There have been many reports that used pyrosequencing and analyzed the MGMT promoter methylation status cutoff value for predicting the prognosis of glioblastoma patients. However, since the MGMT promoter methylation status cutoff values may differ depending on the median OS values of the study samples used as criteria for stratification, the cutoff values used for prediction vary from 2.68 [20] to 35% [25]. Dunn et al. determined binary values of 29% as significant MGMTpm% cutoff values averaged in 12 CpG regions [25]. Brigliadori et al. classified MGMT promoter methylation in 10 CpG regions with binary cutoff values of 9% and 30%; only patients whose MGMTpm%s were > 30% had the predictive role of MGMT promoter methylation [18]. The Cochrane report analyzed many studies and concluded that their meta-analysis did not provide strong evidence about the best CpG sites or threshold, but that a cutoff threshold of 9% for CpG sites 74–78 performed better than higher thresholds of 28% or 29% [15].

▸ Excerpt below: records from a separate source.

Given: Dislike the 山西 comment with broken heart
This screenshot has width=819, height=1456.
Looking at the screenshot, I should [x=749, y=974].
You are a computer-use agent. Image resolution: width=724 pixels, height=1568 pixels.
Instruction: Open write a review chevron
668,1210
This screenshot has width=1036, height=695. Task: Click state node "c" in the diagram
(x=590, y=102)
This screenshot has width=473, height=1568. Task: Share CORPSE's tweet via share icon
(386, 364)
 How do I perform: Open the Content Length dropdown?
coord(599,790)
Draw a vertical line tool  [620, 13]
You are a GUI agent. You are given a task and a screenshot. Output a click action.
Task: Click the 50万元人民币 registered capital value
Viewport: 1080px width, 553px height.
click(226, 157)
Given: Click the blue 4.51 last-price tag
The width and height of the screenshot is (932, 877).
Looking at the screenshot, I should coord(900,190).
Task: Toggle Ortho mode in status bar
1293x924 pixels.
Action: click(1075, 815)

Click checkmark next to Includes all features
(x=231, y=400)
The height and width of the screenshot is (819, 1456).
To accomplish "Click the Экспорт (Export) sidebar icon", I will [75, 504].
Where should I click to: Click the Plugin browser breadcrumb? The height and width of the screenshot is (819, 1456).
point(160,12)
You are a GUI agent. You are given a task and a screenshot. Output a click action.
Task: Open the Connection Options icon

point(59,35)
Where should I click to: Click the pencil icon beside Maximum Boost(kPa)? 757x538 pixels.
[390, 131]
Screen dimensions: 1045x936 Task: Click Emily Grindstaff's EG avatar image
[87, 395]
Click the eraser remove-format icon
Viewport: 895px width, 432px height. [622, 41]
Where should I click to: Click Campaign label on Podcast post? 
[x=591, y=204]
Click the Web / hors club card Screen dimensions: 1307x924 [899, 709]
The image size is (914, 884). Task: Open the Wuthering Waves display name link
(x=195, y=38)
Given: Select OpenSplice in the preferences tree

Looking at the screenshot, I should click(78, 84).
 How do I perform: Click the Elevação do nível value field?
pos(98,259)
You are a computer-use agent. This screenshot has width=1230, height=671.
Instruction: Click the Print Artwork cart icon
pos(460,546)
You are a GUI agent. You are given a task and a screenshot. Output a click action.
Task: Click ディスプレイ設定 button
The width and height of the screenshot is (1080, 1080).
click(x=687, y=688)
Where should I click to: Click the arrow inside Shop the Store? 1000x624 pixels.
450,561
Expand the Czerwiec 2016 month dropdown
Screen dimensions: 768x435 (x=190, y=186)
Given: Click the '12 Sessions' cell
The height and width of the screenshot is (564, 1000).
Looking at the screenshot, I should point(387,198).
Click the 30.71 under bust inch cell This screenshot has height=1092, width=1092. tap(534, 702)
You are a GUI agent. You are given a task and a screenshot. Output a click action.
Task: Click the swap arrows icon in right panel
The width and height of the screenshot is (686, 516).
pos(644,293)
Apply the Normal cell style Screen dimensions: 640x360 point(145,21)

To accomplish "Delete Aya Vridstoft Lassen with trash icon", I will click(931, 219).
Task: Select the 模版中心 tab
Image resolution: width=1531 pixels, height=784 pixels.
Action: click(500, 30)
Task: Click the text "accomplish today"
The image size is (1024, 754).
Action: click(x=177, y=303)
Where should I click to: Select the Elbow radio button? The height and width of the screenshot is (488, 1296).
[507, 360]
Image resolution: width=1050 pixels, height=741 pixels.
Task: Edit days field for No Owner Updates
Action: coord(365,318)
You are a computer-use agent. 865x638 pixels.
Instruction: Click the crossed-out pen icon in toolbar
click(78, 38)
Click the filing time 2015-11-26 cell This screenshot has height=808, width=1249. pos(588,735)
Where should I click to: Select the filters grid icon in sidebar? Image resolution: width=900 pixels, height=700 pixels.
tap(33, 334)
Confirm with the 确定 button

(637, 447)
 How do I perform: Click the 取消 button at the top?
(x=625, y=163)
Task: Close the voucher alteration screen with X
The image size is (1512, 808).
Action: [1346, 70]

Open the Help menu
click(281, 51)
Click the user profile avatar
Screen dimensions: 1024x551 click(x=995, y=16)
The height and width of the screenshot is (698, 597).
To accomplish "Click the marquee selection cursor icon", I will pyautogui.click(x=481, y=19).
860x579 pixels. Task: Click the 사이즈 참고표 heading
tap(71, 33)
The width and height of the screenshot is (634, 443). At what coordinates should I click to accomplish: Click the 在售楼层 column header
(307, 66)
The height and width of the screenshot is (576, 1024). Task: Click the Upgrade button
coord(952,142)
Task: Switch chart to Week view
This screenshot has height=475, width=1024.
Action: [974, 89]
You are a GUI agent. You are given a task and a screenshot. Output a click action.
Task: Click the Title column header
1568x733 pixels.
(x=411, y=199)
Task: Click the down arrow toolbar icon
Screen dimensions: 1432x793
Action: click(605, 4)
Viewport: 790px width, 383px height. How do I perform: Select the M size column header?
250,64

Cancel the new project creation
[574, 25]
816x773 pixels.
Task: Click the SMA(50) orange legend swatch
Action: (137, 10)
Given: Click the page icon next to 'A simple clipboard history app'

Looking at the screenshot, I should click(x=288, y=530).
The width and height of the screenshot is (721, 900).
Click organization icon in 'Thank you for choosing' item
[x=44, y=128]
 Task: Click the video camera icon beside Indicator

Given the considerations mentioned above, we aimed to define the optimal MGMT promoter methylation cutoff value via statistical analysis focused on the TVR and determined the predictive indicators in a real-world clinical context. The survival-based analysis could be affected by treatments other than temozolomide which were administered after tumor recurrence, while the TVR-based analysis is more useful for directly predicting the temozolomide efficacy. With regard to treatment efficacy at 6 months after initial chemoradiotherapy, patients whose MGMTpm% were (1) 8.2% or more and (2) 23.9% or more had a propensity to achieve (1) SD or better (CR/PR/SD) and (2) PR or better (CR/PR), respectively. Thus, the binary values of 8.2% and 23.9% seemed to be useful as cutoff values. In this study, the OS was significantly prolonged in patients whose MGMTpm%s was 8.2% to < 23.9%, and patients whose MGMTpm%s was > 23.9% obtained significantly prolonged PFS and OS with the lowest p values. Subdividing MGMT promoter methylation groups with binary cutoff values may be useful for accurately predicting treatment efficacy and prognosis. Our study results can be more practical because the cutoff values were determined by the TVR rather than by the survival, which may vary depending on the population or sample, as previously reported [15, 17,18,19,20,21, 25].

The first step in the treatment of glioblastoma patients is maximal safe resection without neurological deterioration. However, more than half of the patients cannot undergo gross total resection, leading to poor prognosis. Our report showed that a patient with high MGMT promoter methylation status has the possibility of tumor shrinkage due to temozolomide and improvement of KPS. Intraoperative diagnosis of MGMT promoter methylation [26] or preoperative assessment by deep machine learning [27] provide useful information in surgical procedures.

This study was limited by its retrospective design and relatively small population size, and further validation studies are required to validate these results. The intratumoral variety of MGMTpm% might have also influenced these results. Therefore, future large-scale studies are warranted.

In conclusion, the evaluation of MGMTpm% by pyrosequencing is important in predicting volumetric change, change in KPS and prognosis of glioblastoma patients with residual tumors.